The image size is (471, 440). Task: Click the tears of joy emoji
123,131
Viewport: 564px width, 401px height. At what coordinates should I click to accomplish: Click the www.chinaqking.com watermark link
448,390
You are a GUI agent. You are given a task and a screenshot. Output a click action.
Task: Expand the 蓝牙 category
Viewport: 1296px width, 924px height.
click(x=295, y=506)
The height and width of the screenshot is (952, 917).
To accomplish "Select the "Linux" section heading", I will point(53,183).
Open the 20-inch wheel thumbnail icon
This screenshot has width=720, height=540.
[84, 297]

* _Task description_
The expected output is the lines from the one holding "Open the 20-inch wheel thumbnail icon" through the last line of the data, exactly as they appear, with nothing before or after.

* _Result below_
Open the 20-inch wheel thumbnail icon
This screenshot has width=720, height=540.
[84, 297]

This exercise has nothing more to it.